[BEGIN Source excerpt]

Of Bulldozers and Vogon Constructor Fleets
“I’ve gone off the idea of progress. It’s overrated.” Arthur Dent’s first words in the franchise immediately establish his slightly sarcastic pessimism and, by extension, the overall tone of HHGG. The play first ran on March, 8 in 1978 on BBC Radio 4 “in a huge blaze of no publicity at all” according to Adams himself. Despite the lack of marketing, people responded to the dark wit of Adams’ writing; Adams remarks in the same introduction to the novel: “People I talked to seemed to like Marvin the Paranoid Android, whom I had written in as a one-scene joke and had only developed further at Geoffrey’s [Perkins] insistence.” The popularity of the radio play quickly increased as the six episode season aired over the following weeks, and so was born the multimedia franchise that is HHGG.
The many iterations of HHGG are all grounded in the first episode of the radio play. In this episode, Adams introduces Arthur Dent, the Book, Ford Prefect, and Vogons all of whom play integral parts in the plot of each version of the text. Because it was written first, the radio play offers us a clean slate to analyze regarding the message of Adams’ writing. Jokes like Marvin the Paranoid Android, which become long-standing franchise standards, are still just jokes in the radio play. The satire is placed in the forefront; HHGG intentionally reverses expectations and makes light of the listeners’ inner anxieties instead of preying on them like other SF radio shows, such as Orson Welles’ War of the Worlds.
Episodes of the radio play are called “fits,” invoking Lewis Carroll’s “The Hunting of the Snark,” an absurdist poem that intentionally obscures its own meaning. HHGG revolves around the idea of the absurd and highlights the way people interact with it by following the progress of Arthur Dent. Arthur’s pilgrimage is narrated by the Book which performs a number of narrative services such as world-building, joke setup, and expository intervention. The Book inhabits the position of omniscient narrator which allows Adams to present his absurd characters, settings, and circumstances as though they are already well-known quantities. Both the protagonist and the narrative framing around his journey reverse the typical SF plot. Such plots usually involve not knowing the world parameters beforehand and piecing them together throughout the progression of the story; in HHGG, the Book knows everything relevant about the world, and Arthur does not need to know anything specific to survive against all odds.

[END Source excerpt]
[BEGIN Dataset entries]

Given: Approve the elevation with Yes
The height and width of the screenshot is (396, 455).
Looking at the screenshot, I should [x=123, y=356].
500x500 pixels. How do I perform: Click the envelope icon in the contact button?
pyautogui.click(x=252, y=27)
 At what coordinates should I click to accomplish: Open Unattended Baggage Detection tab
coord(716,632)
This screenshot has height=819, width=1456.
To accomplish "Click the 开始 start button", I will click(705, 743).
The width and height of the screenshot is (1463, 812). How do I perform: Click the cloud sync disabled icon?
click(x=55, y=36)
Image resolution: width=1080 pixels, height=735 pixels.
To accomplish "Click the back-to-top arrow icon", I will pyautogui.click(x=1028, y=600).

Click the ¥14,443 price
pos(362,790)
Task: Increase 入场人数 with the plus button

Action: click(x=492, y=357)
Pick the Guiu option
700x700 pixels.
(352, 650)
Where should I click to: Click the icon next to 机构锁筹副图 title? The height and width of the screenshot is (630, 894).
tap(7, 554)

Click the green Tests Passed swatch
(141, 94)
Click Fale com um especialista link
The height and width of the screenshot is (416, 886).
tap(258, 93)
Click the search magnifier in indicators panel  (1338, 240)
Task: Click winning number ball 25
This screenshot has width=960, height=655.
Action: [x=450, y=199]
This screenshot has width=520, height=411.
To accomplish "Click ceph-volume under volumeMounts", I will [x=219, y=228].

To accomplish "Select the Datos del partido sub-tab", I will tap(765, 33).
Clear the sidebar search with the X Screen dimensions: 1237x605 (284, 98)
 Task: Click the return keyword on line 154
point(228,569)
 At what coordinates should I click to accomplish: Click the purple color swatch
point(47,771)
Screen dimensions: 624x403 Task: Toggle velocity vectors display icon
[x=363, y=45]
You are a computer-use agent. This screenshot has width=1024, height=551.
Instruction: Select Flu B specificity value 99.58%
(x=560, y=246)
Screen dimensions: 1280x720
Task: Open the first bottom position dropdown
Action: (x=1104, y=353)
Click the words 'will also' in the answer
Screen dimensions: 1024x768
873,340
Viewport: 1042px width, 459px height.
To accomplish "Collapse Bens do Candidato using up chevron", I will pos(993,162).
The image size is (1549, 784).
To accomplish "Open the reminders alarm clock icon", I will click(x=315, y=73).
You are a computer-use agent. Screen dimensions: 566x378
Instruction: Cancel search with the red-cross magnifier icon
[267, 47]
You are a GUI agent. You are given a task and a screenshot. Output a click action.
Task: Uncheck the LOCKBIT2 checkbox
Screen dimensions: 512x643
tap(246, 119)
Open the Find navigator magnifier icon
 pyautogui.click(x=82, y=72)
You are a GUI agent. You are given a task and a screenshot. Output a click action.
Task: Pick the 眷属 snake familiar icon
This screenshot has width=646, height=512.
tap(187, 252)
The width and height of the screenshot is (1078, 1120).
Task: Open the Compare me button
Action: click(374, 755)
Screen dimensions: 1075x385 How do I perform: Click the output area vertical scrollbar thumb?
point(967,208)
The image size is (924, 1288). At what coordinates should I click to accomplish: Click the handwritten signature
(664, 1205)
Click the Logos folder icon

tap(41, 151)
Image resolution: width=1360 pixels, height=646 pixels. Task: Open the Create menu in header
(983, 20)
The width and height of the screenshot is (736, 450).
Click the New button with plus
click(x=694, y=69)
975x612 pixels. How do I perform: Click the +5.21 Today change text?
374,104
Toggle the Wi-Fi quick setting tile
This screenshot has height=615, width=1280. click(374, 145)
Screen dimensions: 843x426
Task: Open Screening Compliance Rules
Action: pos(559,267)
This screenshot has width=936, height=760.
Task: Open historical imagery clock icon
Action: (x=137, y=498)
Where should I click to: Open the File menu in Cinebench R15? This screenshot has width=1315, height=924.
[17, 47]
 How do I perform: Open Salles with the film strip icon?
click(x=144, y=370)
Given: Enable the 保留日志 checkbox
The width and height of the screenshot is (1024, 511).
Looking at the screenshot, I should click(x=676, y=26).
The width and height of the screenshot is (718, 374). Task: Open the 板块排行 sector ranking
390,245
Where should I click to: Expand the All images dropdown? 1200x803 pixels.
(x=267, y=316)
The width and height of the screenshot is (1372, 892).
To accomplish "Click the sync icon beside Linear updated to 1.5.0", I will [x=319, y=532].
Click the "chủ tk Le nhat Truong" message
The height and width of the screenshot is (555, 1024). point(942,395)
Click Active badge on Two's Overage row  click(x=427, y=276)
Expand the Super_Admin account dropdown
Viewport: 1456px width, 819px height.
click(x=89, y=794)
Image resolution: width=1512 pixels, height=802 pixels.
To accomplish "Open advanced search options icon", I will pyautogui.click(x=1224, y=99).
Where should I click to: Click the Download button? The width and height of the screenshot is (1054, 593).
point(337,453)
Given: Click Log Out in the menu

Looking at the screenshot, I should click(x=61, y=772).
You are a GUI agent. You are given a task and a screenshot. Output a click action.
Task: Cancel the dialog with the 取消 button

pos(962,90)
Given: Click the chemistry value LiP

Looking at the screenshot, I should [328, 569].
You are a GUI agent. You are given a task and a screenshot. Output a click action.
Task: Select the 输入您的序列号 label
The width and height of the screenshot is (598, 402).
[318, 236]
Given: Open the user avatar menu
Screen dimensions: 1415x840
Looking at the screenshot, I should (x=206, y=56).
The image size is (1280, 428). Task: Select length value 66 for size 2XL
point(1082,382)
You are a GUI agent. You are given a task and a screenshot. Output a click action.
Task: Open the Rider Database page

[END Dataset entries]

## Objectives
**A)** Repeat the passage about the HHGG radio play word for word, from start to finish.
**B)** In the records, take the lines starting at the one containing "The image size is (1280, 428)." and ending at the last line of the records, and rename "Rider Database" to "Driver Database". Give only those lines, with nothing else changed.
The text and the records come from two unrelated sources.

## Final results
**A)**
Of Bulldozers and Vogon Constructor Fleets
“I’ve gone off the idea of progress. It’s overrated.” Arthur Dent’s first words in the franchise immediately establish his slightly sarcastic pessimism and, by extension, the overall tone of HHGG. The play first ran on March, 8 in 1978 on BBC Radio 4 “in a huge blaze of no publicity at all” according to Adams himself. Despite the lack of marketing, people responded to the dark wit of Adams’ writing; Adams remarks in the same introduction to the novel: “People I talked to seemed to like Marvin the Paranoid Android, whom I had written in as a one-scene joke and had only developed further at Geoffrey’s [Perkins] insistence.” The popularity of the radio play quickly increased as the six episode season aired over the following weeks, and so was born the multimedia franchise that is HHGG.
The many iterations of HHGG are all grounded in the first episode of the radio play. In this episode, Adams introduces Arthur Dent, the Book, Ford Prefect, and Vogons all of whom play integral parts in the plot of each version of the text. Because it was written first, the radio play offers us a clean slate to analyze regarding the message of Adams’ writing. Jokes like Marvin the Paranoid Android, which become long-standing franchise standards, are still just jokes in the radio play. The satire is placed in the forefront; HHGG intentionally reverses expectations and makes light of the listeners’ inner anxieties instead of preying on them like other SF radio shows, such as Orson Welles’ War of the Worlds.
Episodes of the radio play are called “fits,” invoking Lewis Carroll’s “The Hunting of the Snark,” an absurdist poem that intentionally obscures its own meaning. HHGG revolves around the idea of the absurd and highlights the way people interact with it by following the progress of Arthur Dent. Arthur’s pilgrimage is narrated by the Book which performs a number of narrative services such as world-building, joke setup, and expository intervention. The Book inhabits the position of omniscient narrator which allows Adams to present his absurd characters, settings, and circumstances as though they are already well-known quantities. Both the protagonist and the narrative framing around his journey reverse the typical SF plot. Such plots usually involve not knowing the world parameters beforehand and piecing them together throughout the progression of the story; in HHGG, the Book knows everything relevant about the world, and Arthur does not need to know anything specific to survive against all odds.

**B)**
The image size is (1280, 428). Task: Select length value 66 for size 2XL
point(1082,382)
You are a GUI agent. You are given a task and a screenshot. Output a click action.
Task: Open the Driver Database page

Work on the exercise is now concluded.